# Work to be completed
Out of the lines below, please list those that hold the string "will".

# Supplied material
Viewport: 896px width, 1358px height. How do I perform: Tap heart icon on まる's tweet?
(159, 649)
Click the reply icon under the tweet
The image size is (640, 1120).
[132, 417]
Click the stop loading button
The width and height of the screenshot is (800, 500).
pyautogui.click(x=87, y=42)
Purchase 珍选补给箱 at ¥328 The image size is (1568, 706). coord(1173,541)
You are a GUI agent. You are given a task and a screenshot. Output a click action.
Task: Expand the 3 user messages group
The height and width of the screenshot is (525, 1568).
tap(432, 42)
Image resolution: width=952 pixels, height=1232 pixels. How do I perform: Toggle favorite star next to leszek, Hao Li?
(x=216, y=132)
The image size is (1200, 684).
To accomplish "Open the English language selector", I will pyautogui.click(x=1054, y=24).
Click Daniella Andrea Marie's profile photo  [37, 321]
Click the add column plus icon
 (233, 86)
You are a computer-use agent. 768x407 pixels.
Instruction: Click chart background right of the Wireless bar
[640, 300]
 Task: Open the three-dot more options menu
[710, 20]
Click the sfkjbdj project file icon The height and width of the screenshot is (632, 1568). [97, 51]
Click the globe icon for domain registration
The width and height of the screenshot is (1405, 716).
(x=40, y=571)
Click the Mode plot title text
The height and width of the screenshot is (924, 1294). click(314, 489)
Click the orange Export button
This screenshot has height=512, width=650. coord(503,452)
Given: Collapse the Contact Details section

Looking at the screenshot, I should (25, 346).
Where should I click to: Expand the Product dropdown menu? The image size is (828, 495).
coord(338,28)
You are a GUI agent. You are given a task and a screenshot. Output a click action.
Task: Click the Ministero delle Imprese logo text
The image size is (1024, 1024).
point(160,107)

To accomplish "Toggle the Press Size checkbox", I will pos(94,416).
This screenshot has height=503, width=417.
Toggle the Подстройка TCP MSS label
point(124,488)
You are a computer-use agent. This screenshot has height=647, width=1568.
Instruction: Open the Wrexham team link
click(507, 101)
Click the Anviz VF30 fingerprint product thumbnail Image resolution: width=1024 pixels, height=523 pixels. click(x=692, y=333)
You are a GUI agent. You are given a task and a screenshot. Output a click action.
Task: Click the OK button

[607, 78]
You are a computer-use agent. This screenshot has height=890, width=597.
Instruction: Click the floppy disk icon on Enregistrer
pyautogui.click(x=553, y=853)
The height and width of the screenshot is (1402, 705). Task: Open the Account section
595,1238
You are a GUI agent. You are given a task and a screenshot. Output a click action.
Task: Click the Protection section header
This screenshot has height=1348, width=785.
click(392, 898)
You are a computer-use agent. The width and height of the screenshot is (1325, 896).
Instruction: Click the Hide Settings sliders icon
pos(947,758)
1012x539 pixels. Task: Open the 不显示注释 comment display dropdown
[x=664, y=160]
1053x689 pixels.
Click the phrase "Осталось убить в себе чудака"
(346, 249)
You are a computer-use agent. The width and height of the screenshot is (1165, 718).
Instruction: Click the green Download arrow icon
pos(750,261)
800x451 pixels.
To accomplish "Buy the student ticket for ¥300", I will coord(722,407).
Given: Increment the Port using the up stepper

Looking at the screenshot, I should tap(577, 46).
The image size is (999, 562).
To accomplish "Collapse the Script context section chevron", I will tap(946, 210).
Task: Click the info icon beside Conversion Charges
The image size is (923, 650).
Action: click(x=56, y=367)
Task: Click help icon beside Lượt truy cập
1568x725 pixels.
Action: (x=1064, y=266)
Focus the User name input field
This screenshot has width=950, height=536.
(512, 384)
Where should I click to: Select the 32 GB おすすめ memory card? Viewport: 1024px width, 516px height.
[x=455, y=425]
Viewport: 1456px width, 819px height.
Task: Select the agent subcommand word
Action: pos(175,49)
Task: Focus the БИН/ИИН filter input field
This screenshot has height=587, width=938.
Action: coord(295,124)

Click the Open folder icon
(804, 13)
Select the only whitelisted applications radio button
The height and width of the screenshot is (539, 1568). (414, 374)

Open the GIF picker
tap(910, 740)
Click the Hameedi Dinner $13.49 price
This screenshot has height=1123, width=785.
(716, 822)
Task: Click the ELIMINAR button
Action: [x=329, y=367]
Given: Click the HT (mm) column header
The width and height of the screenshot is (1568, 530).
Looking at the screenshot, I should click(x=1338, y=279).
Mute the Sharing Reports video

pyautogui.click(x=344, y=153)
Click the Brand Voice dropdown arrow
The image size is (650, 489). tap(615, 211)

# Result for this task
To accomplish "Open the English language selector", I will pyautogui.click(x=1054, y=24).
To accomplish "Toggle the Press Size checkbox", I will pos(94,416).
To accomplish "Buy the student ticket for ¥300", I will coord(722,407).
To accomplish "Collapse the Script context section chevron", I will tap(946, 210).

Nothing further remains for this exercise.